**Tasks**.
**A.** In the column on the U.S. Army's No. 8 sponsorship, which car does Caterpillar plan to move its funding to?
**B.** Name every racing team organization mentioned in the column on the U.S. Army's No. 8 sponsorship.
**C.** Write the next part of the column on the U.S. Army's No. 8 sponsorship, starting after its final sentence.

Race Weekend Central

Voice of Vito: U.S. Army Deserting Chevrolet & Defecting To… Toyota?

The rumors circulating in the garage area and beyond this week are that the Dale Earnhardt Inc. No. 8 Chevrolet team will be looking for a new sponsor for 2009 and beyond. The car that has been co-driven by veteran Mark Martin and rookie Aric Almirola currently has a year-to-year sponsorship agreement with the U.S. Army, but it looks as though that is coming to an end at the conclusion of the 2008 season.

And while the Army maintains it could be back to sponsor the team for ’09, it’s looking more and more like it will be headed to a Toyota Camry – likely one of the Bill Davis Racing entries or possibly even a Michael Waltrip Racing ride. Caterpillar’s recent announcement that it will move its funding to the No. 31 Richard Childress Racing car makes a move even more likely, as the pool of non-Toyota teams this sponsor would be willing to align itself with has dwindled down to near zero.

At first, I was skeptical. How could the U.S. Army, of all organizations, leave Chevrolet to sponsor a Toyota team – and a semi-competitive one at that? But things changed once I received an email from a noted racing merchandise website, advertising blowout deals on all U.S. Army No. 8 paraphernalia. It reminded me of the time I got an email over Labor Day Weekend on my Blackberry from a former employer, inviting me to an impromptu meeting with the Vice President and Human Resources Director the following Wednesday.

**Data extract**.

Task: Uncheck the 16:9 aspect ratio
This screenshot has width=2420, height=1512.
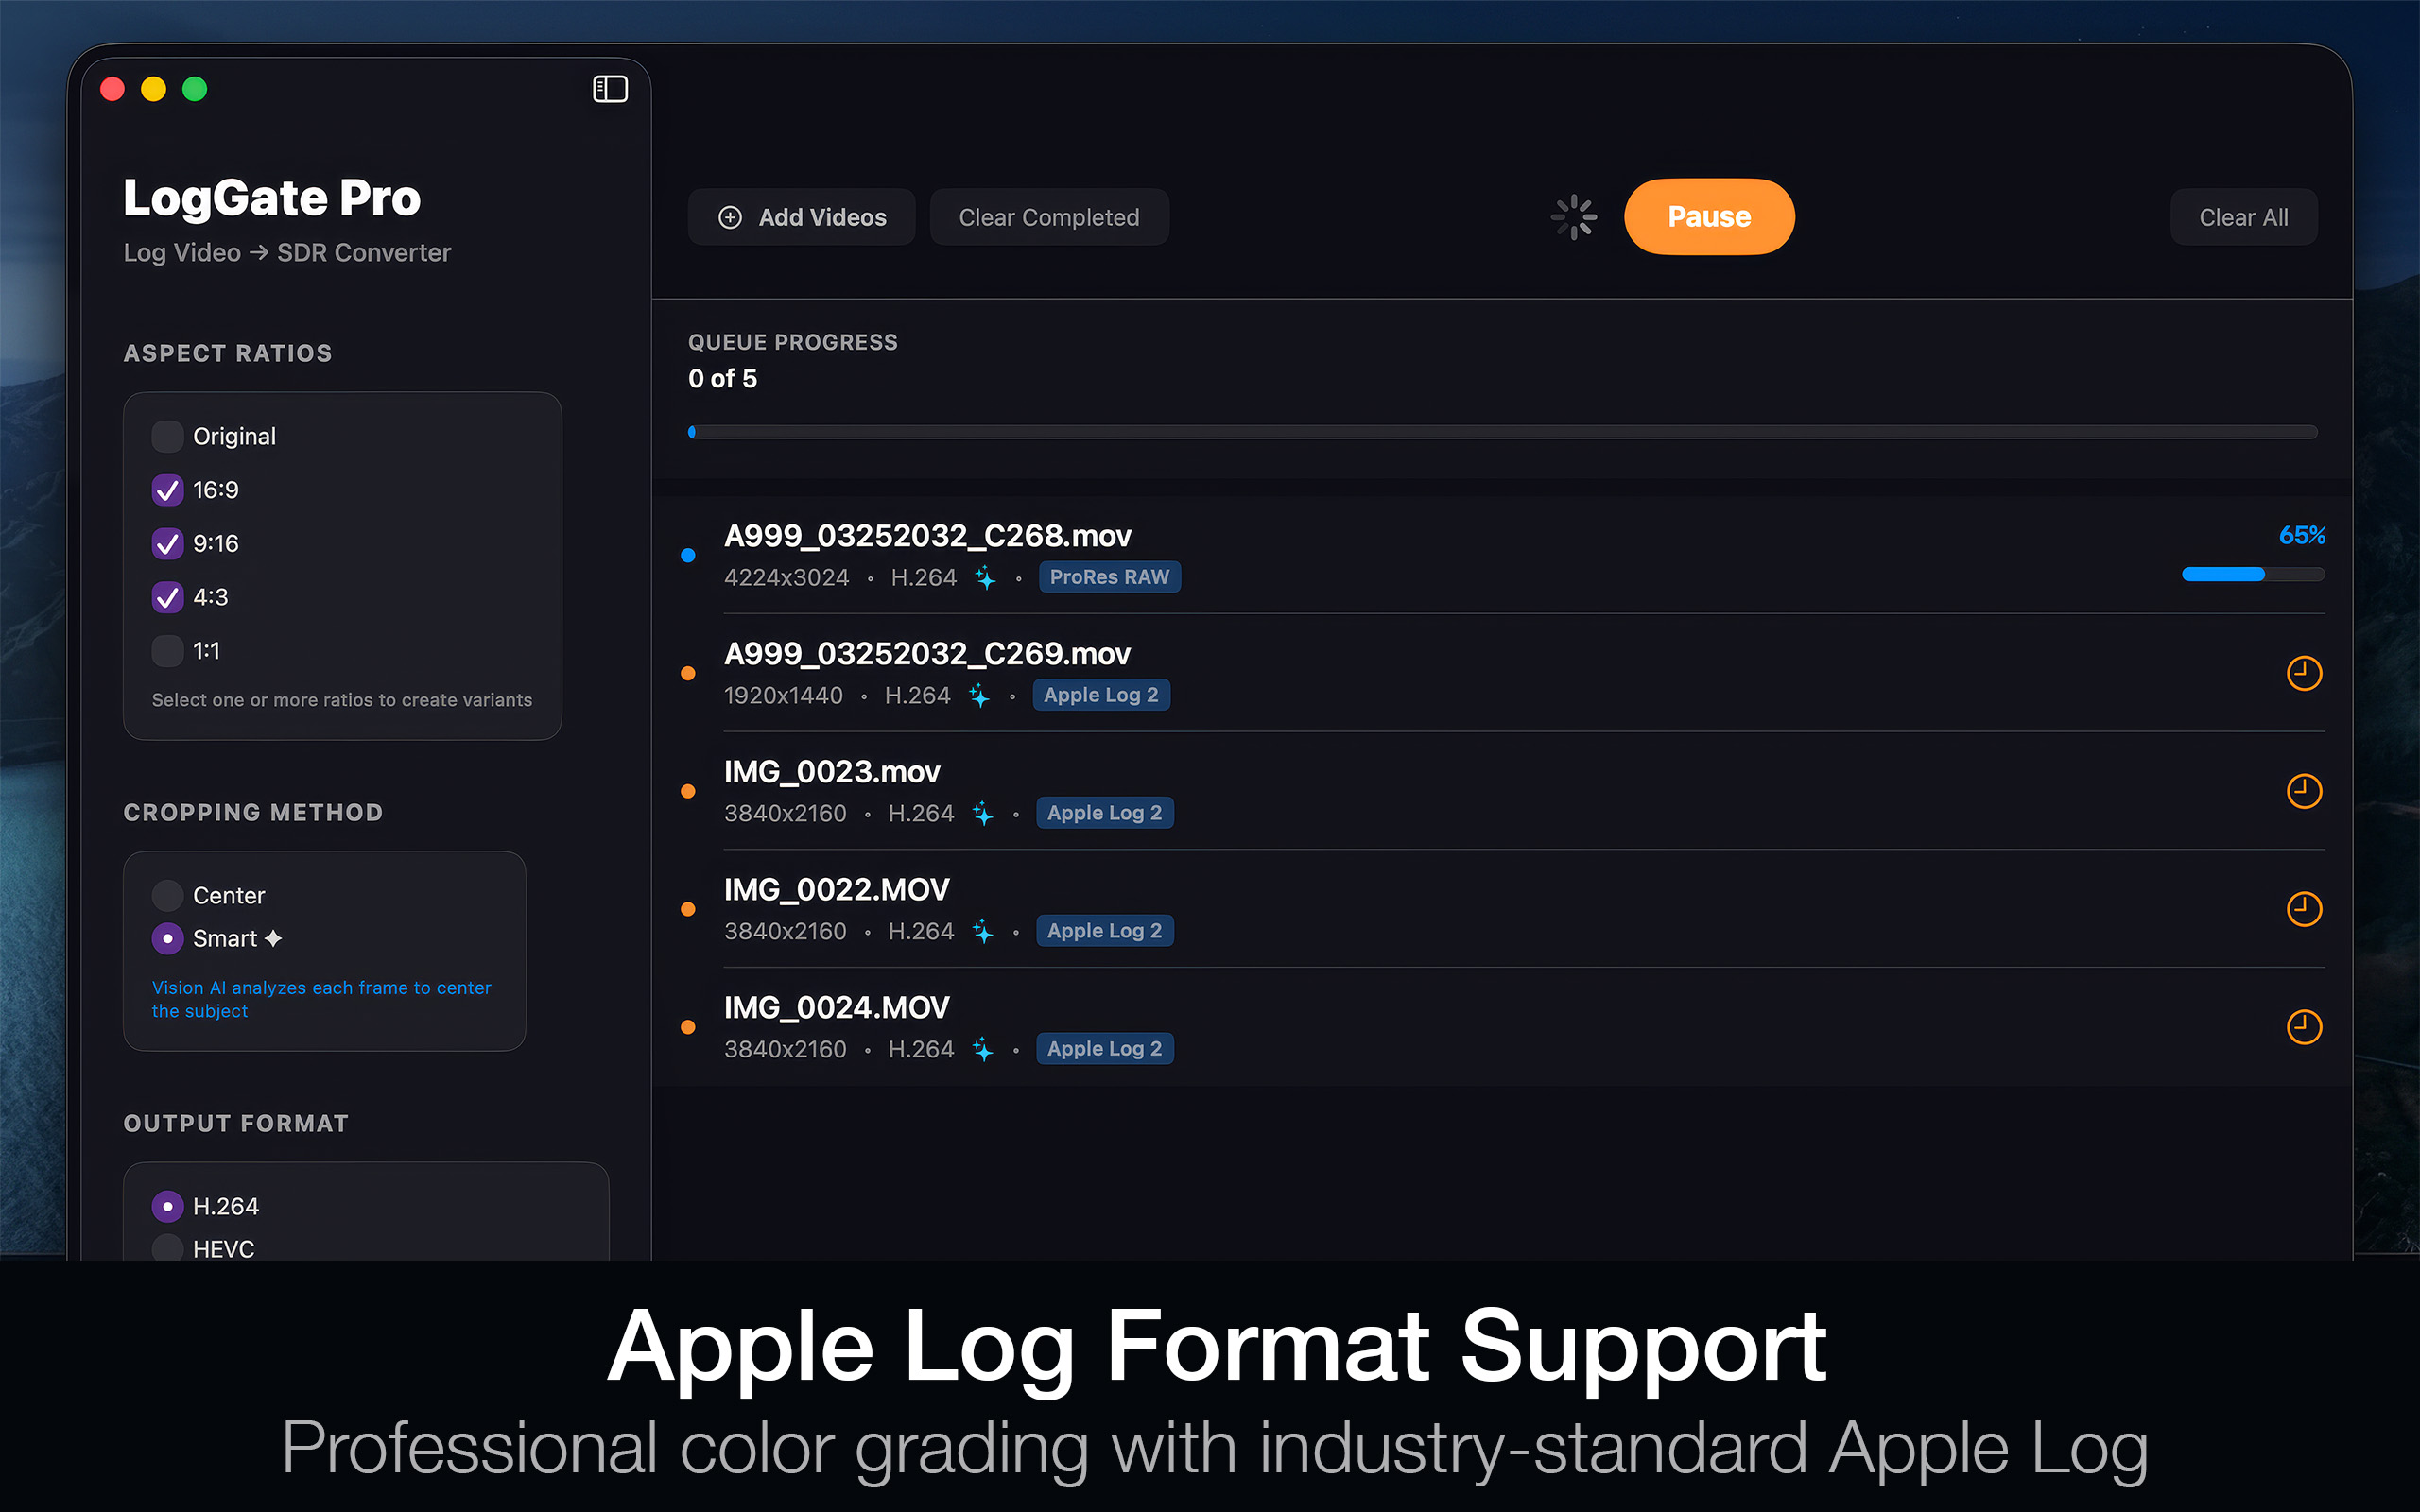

**Results of the tasks**.
**A.** The No. 31 Richard Childress Racing car.

**B.** Dale Earnhardt Inc., Bill Davis Racing, Michael Waltrip Racing, Richard Childress Racing

**C.**
Oh, how timely!

With regards to the driver situation at DEI, there appears to be changes afoot as well. The likely scenario reported this weekend has Almirola going full-time in the No. 8 for ’09, with Martin replacing Casey Mears in the Hendrick Motorsports No. 5 entry next season – continuing in a similar driver/mentor capacity as he had with Ginn Racing and DEI. However, the sponsorship situation Martin leaves behind is not so simple to reconcile; in truth, that joke about “Military Intelligence” being an oxymoron in The Hunt for Red October seems to not be such a stretch after all.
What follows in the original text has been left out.